Yes, but if you're beyond the event horizon of a black hole time becomes basically* irrelevant. You could literally turn around, look back out towards the rest of he universe, and watch all of time play out in the blink of an eye.

You know that scene in Interstellar where they land on the planet for 5 minutes, but 20 years passes for everyone else due to the planet's mass? It's the same thing, but a billion-billion-billion times more severe.

[–] Cethin@lemmy.zip 8 points 6 days ago* (last edited 6 days ago) (1 children)

No, time does not become irrelevant. It's perfectly normal for things inside the black hole. Here's the space time diagram for our universe on the right, and a black hole at the top-left. Time is the vertical axis, space is the horizontal. The speed of light is a 45° angle, and the solid lines are event horizons. The hourglass shapes are the cones of all your possible futures and pasts (aka, anywhere that isn't faster than the speed of light from a position). Notice the space-time diagram looks exactly the same on the other side of the horizon. To get back through though you'd have to travel faster than that 45° angle, which is impossible.
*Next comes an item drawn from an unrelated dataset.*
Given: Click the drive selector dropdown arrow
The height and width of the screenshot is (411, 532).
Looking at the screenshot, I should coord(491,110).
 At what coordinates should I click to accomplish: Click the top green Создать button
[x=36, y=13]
Edit: I remembered there's a PBS Space Time video that will help you understand this if you don't. It goes a lot further than just this version of the diagram.

[–] PleaseLetMeOut@lemmy.dbzer0.com 1 points 6 days ago* (last edited 6 days ago)
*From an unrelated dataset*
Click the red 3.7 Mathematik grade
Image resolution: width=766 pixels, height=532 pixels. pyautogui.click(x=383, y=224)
I'm aware of the Penrose diagram and also watch PBS SpaceTime :)

But I was referring more to the frame of reference of our universe vs that of being inside a blackhole (assuming you could magically avoid being ripped apart by gravity). To an observer inside a blackhole, "time" on the outside would blink by almost instantly. I wasn't talking about moving through an infinite universe or near/into a black hole. Just stationary, floating just beyond the event horizon, looking out. Hence the asterisk on basically*.

I was leading them to what MotoAsh posted. But they beat me to it while I was typing.

Edit: He even references what I'm talking about at 0:44 in the SpaceTime video. But from the frame of reference of an outside observer.